> _ARTICLE_:
····················

-1

I am trying to use ChiSqSelector to determine the best features for a Spark 2.2 LSVCModel, thus:

import org.apache.spark.ml.feature.ChiSqSelector
val chiSelector = new ChiSqSelector().setNumTopFeatures(5).
   setFeaturesCol("features").
   setLabelCol("label").setOutputCol("selectedFeatures")

val pipeline = new Pipeline().setStages(Array(labelIndexer, monthIndexer, hashingTF
   , idf, va, featureIndexer,  chiSelector, lsvc, labelConverter))

val model = pipeline.fit(training)
val importantFeatures = model.selectedFeatures

import org.apache.spark.ml.classification.LinearSVCModel
val LSVCModel= model.stages(6).asInstanceOf[org.apache.spark.ml.classification.
   LinearSVCModel]

val importantFeatures = LSVCModel.selectedFeatures

which gives the error:

<console>:180: error: value selectedFeatures is not a member of 
org.apache.spark.ml.classification.LinearSVCModel
   val importantFeatures = LSVCModel.selectedFeatures

Is it possible to use ChiSqSelector with this model? If not, is there an alternative?

····················

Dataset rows
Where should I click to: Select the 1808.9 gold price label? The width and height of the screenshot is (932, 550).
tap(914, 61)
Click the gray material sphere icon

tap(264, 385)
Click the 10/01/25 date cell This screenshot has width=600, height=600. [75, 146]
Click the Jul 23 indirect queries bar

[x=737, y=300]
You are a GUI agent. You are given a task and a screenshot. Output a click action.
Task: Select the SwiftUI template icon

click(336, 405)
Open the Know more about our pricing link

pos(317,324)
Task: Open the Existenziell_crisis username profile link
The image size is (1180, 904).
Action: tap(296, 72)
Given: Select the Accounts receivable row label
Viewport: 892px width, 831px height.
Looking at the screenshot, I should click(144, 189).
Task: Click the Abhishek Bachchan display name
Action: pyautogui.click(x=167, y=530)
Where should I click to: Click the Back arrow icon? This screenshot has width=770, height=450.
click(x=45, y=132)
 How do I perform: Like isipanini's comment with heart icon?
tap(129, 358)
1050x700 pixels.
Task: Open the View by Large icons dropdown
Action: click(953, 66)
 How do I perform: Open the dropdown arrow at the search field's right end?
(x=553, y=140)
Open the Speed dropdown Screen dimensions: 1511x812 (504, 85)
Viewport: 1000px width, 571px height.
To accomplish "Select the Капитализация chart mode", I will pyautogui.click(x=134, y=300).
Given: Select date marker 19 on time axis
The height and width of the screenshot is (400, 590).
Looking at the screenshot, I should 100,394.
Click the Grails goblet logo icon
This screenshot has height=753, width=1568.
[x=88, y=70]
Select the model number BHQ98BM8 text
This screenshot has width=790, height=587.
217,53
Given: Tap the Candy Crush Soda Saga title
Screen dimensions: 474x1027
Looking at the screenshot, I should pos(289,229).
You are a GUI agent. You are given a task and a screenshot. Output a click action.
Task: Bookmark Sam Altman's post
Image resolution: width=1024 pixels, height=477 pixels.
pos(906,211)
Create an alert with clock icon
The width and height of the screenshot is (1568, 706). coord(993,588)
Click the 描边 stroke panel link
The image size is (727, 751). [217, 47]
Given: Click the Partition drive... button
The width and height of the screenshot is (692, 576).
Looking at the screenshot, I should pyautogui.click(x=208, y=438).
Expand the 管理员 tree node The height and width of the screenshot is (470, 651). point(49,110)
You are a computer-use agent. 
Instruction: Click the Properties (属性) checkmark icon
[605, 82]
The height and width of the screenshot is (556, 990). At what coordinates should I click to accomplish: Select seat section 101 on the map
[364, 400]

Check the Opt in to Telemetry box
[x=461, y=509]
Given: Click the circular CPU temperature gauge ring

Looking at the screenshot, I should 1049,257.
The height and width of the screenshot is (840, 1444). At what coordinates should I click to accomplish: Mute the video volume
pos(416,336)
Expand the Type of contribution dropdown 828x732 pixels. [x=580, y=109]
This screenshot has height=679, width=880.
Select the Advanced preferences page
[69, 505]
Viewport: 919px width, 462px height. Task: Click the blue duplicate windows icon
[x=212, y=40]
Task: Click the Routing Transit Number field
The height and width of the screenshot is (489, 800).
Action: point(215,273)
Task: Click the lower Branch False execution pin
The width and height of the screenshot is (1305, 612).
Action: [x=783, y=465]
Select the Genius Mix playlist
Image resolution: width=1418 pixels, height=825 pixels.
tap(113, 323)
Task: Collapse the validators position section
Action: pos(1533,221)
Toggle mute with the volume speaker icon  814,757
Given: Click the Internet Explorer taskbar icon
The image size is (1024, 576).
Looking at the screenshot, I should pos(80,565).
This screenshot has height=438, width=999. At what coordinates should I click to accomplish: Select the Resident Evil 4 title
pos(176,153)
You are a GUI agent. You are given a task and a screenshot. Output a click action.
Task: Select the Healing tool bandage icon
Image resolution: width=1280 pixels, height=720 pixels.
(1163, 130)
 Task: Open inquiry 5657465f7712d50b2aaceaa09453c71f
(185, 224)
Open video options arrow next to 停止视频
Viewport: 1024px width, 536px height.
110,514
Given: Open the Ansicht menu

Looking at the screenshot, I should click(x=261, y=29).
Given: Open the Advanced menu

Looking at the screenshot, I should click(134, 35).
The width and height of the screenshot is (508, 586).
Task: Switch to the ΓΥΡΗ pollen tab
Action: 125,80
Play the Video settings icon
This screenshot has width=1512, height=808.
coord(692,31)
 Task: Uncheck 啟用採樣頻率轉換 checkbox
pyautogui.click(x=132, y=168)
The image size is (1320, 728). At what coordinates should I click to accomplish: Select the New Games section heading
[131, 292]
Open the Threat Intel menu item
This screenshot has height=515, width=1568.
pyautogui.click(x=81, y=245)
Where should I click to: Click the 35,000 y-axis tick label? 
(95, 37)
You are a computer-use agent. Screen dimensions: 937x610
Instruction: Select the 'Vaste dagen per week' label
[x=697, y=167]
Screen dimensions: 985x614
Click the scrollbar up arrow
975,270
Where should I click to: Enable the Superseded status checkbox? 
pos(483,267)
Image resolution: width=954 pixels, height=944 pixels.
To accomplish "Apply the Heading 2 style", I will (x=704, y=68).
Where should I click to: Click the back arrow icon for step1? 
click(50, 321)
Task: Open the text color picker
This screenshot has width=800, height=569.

····················

> _THE REQUEST_: Write out the ChiSqSelector question from the words "import org.apache.spark.ml.feature.ChiSqSelector" up to and including "chiSelector, lsvc, labelConverter))". The data isn't needed for this.

> _SOLUTION TO THE PROBLEM_:
import org.apache.spark.ml.feature.ChiSqSelector
val chiSelector = new ChiSqSelector().setNumTopFeatures(5).
   setFeaturesCol("features").
   setLabelCol("label").setOutputCol("selectedFeatures")

val pipeline = new Pipeline().setStages(Array(labelIndexer, monthIndexer, hashingTF
   , idf, va, featureIndexer,  chiSelector, lsvc, labelConverter))